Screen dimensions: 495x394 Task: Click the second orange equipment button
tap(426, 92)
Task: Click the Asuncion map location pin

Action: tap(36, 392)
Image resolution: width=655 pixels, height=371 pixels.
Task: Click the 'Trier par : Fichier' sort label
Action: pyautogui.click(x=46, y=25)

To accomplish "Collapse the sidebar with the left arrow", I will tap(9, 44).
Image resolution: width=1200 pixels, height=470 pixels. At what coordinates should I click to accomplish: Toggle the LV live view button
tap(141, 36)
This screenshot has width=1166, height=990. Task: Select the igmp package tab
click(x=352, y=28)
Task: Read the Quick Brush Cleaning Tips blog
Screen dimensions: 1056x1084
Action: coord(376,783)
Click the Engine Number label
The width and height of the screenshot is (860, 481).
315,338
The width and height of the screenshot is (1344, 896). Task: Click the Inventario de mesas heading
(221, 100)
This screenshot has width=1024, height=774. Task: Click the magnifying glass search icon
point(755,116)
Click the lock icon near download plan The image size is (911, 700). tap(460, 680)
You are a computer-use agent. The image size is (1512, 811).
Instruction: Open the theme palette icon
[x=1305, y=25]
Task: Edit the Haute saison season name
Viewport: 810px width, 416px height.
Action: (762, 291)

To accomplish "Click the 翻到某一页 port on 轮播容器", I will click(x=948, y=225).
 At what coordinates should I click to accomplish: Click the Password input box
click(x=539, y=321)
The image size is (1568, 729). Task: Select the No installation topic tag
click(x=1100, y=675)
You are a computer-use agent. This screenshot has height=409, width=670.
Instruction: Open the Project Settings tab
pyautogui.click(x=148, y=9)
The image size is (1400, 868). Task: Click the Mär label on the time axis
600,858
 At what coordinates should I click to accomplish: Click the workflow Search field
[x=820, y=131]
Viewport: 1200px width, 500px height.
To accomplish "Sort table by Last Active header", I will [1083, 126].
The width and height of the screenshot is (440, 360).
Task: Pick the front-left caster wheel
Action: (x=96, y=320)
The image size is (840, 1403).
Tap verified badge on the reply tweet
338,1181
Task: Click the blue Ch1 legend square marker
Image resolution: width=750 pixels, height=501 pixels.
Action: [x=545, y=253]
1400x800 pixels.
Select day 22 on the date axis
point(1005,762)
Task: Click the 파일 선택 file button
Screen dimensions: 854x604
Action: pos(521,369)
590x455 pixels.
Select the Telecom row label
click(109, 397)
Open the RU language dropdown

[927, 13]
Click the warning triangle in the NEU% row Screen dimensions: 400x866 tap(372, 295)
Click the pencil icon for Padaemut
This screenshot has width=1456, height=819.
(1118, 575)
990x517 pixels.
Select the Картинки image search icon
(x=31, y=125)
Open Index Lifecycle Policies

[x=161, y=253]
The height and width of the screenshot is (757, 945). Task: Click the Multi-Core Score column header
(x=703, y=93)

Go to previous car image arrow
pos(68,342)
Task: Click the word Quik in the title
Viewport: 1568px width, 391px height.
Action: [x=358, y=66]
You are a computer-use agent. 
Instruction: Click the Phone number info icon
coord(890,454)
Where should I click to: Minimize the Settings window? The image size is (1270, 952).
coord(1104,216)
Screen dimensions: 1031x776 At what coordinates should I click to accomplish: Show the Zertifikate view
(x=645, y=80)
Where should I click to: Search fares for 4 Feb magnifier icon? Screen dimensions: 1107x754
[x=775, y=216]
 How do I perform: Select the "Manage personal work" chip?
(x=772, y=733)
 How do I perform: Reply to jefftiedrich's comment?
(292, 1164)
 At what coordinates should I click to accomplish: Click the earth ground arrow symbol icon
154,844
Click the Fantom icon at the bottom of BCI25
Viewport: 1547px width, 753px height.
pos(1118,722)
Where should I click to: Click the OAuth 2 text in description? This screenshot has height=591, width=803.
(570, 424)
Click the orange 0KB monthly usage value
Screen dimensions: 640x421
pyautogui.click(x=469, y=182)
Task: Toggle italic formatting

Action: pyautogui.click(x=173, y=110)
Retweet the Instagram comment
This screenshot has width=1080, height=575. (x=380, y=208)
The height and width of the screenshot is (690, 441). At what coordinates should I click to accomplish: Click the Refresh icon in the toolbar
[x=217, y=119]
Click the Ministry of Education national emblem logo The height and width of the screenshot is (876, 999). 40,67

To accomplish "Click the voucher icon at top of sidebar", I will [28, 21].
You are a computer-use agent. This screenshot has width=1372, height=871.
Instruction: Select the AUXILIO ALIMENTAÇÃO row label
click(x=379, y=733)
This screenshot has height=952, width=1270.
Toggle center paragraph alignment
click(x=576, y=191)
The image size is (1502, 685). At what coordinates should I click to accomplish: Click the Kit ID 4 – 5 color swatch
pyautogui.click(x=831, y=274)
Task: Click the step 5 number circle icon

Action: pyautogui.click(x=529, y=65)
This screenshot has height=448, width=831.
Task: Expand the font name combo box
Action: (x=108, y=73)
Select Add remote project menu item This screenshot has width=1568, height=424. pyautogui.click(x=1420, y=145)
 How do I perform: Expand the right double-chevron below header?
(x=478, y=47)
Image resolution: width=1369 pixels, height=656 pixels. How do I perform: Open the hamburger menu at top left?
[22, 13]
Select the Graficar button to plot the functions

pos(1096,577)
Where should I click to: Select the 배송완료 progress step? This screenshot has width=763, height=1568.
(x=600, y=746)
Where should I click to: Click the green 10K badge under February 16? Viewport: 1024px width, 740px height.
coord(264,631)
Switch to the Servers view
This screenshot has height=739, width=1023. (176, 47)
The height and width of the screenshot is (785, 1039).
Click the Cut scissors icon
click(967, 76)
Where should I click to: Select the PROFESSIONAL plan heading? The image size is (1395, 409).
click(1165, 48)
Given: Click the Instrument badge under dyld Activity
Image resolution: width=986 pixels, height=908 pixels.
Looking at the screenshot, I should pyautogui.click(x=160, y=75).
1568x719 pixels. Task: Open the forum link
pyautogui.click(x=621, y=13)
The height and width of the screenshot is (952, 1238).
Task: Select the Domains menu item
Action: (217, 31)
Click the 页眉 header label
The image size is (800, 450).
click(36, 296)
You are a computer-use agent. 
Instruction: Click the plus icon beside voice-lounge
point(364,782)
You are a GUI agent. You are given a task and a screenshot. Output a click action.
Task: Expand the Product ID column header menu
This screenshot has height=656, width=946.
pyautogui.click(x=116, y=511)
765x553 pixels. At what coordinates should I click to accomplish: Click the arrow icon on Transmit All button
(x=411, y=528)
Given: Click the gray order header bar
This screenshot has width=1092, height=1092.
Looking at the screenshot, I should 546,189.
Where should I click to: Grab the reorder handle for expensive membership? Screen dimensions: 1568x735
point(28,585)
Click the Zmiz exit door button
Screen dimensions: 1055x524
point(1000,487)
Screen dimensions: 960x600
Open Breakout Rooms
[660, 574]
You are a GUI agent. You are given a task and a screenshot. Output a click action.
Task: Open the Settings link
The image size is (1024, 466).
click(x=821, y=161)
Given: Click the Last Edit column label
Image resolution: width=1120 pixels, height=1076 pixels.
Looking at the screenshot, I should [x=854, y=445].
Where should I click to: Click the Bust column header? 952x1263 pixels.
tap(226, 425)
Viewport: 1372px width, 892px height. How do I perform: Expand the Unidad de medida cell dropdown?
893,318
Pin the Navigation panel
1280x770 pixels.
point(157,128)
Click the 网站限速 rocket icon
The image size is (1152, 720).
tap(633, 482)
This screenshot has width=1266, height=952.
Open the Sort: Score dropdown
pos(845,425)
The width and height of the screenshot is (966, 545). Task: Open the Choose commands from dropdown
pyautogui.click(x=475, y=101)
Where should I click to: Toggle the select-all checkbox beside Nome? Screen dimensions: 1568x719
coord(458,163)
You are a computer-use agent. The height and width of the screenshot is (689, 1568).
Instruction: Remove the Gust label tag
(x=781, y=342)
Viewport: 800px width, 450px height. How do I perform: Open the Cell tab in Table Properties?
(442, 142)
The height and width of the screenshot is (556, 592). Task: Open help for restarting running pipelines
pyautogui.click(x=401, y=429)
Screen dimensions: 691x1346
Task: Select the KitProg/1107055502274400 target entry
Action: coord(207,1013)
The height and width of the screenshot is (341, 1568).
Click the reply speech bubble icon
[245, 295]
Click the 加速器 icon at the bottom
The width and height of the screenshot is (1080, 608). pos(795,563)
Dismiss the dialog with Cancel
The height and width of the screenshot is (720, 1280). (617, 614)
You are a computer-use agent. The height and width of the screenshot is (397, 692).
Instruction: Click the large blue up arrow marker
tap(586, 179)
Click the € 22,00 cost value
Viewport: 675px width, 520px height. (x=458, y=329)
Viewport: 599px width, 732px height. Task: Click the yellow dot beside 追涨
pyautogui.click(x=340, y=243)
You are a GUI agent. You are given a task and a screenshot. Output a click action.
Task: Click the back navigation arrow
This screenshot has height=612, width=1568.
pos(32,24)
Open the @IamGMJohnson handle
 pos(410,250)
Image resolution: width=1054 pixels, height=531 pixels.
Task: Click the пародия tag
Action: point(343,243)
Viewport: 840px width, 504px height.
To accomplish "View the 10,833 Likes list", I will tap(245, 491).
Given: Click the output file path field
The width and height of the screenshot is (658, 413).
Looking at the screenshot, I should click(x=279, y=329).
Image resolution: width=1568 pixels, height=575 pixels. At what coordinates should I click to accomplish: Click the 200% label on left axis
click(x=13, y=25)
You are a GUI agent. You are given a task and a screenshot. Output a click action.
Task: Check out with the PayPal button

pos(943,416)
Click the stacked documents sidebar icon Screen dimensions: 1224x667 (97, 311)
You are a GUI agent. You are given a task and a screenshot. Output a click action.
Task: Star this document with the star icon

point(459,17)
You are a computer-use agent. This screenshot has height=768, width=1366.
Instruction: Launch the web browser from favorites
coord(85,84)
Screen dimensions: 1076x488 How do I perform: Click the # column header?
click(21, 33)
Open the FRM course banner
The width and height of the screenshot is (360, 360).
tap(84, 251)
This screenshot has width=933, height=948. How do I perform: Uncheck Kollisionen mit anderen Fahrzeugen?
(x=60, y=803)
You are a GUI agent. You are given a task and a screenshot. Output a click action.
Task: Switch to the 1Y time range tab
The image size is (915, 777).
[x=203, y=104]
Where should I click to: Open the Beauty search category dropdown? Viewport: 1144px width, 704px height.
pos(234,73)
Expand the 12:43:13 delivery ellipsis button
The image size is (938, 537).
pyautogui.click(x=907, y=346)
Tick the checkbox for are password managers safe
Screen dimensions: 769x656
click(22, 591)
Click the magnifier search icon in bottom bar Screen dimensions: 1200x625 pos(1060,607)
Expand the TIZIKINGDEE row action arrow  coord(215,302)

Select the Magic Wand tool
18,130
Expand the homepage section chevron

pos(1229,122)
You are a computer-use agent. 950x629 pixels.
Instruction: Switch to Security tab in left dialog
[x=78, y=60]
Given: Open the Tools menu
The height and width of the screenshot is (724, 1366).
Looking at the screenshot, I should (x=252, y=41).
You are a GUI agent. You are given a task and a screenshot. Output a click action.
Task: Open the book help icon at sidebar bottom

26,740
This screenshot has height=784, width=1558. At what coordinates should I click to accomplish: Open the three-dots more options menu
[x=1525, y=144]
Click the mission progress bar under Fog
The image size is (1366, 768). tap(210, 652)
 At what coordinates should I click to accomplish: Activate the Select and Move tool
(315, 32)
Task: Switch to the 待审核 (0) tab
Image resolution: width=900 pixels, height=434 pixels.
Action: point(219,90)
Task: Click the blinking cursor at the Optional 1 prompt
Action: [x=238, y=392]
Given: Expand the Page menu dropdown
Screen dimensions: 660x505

• YOUR ASSIGNMENT: Report every line above that has the string "computer" in it.

• REPLY TO THE EXERCISE:
You are a computer-use agent. The image size is (1512, 811).
You are a computer-use agent. This screenshot has height=409, width=670.
You are a computer-use agent. 
You are a computer-use agent. This screenshot has width=1372, height=871.
You are a computer-use agent. 
You are a computer-use agent. The height and width of the screenshot is (689, 1568).
You are a computer-use agent. The height and width of the screenshot is (397, 692).
You are a computer-use agent. This screenshot has height=768, width=1366.
You are a computer-use agent. 950x629 pixels.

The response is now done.